Exercise →
What lines in the records below hold the string "computer"? Please show them.

======== Data

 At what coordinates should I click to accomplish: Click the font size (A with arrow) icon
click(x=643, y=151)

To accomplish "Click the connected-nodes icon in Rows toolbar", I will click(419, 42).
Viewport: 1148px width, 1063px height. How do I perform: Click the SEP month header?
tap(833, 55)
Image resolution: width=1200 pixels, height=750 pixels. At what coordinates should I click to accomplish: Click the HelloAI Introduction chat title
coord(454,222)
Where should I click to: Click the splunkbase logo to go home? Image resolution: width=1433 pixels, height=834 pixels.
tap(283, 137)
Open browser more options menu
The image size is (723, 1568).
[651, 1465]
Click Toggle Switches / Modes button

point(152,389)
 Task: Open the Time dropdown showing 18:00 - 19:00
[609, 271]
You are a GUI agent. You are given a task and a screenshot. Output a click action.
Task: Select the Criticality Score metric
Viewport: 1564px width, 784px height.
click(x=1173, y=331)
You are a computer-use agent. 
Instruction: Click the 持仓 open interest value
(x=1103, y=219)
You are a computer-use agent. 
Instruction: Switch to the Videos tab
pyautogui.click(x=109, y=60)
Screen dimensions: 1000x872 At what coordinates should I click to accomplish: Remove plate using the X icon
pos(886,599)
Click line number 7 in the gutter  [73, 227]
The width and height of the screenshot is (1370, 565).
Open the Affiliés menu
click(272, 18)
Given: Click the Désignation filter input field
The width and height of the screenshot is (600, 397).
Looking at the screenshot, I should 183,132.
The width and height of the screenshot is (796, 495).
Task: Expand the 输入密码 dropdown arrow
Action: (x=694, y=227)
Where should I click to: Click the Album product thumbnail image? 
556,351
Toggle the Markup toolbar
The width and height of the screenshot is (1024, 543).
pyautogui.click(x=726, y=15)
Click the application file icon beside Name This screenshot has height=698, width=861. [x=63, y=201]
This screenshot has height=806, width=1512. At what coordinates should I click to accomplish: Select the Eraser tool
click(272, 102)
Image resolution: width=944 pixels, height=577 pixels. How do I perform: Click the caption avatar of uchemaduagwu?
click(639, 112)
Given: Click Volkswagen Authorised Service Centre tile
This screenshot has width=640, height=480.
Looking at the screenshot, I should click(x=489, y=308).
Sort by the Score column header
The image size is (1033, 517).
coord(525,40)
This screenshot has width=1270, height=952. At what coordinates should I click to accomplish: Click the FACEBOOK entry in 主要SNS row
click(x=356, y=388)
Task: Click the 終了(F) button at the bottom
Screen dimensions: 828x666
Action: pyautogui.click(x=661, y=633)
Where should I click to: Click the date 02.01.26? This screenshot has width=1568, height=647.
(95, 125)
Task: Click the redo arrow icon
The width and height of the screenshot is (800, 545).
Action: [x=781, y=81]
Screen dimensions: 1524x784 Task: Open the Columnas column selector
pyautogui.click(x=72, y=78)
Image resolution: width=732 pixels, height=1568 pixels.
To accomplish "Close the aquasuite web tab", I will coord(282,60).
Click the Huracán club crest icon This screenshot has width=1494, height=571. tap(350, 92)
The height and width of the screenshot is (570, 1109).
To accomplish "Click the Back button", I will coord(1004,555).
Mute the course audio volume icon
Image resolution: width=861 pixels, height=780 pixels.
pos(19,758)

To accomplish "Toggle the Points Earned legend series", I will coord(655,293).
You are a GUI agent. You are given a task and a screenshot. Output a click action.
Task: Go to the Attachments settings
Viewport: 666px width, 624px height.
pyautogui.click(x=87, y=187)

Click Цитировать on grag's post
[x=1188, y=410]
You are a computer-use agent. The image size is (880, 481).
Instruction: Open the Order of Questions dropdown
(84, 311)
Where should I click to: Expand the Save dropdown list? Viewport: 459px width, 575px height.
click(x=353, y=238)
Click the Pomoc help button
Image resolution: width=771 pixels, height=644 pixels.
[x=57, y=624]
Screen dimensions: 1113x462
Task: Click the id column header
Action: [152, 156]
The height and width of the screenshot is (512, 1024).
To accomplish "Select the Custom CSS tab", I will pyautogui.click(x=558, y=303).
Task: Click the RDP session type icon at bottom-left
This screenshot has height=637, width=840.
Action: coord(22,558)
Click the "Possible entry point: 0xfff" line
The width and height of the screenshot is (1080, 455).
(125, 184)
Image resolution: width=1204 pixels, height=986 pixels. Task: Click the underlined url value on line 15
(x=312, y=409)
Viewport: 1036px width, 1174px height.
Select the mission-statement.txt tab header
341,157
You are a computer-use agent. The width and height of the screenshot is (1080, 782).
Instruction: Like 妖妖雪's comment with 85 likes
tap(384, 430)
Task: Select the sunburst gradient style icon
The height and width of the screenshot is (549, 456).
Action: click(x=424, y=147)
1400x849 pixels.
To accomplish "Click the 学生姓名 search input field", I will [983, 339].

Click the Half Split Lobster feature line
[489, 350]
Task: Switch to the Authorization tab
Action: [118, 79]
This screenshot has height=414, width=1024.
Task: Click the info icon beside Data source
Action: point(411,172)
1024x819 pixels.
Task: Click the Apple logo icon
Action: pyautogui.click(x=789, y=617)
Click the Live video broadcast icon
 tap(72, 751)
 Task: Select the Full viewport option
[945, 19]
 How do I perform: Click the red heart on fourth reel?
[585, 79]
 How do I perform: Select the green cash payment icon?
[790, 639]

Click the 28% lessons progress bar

================

Result →
You are a computer-use agent. 
You are a computer-use agent. 
You are a computer-use agent. The image size is (880, 481).
You are a computer-use agent. The width and height of the screenshot is (1080, 782).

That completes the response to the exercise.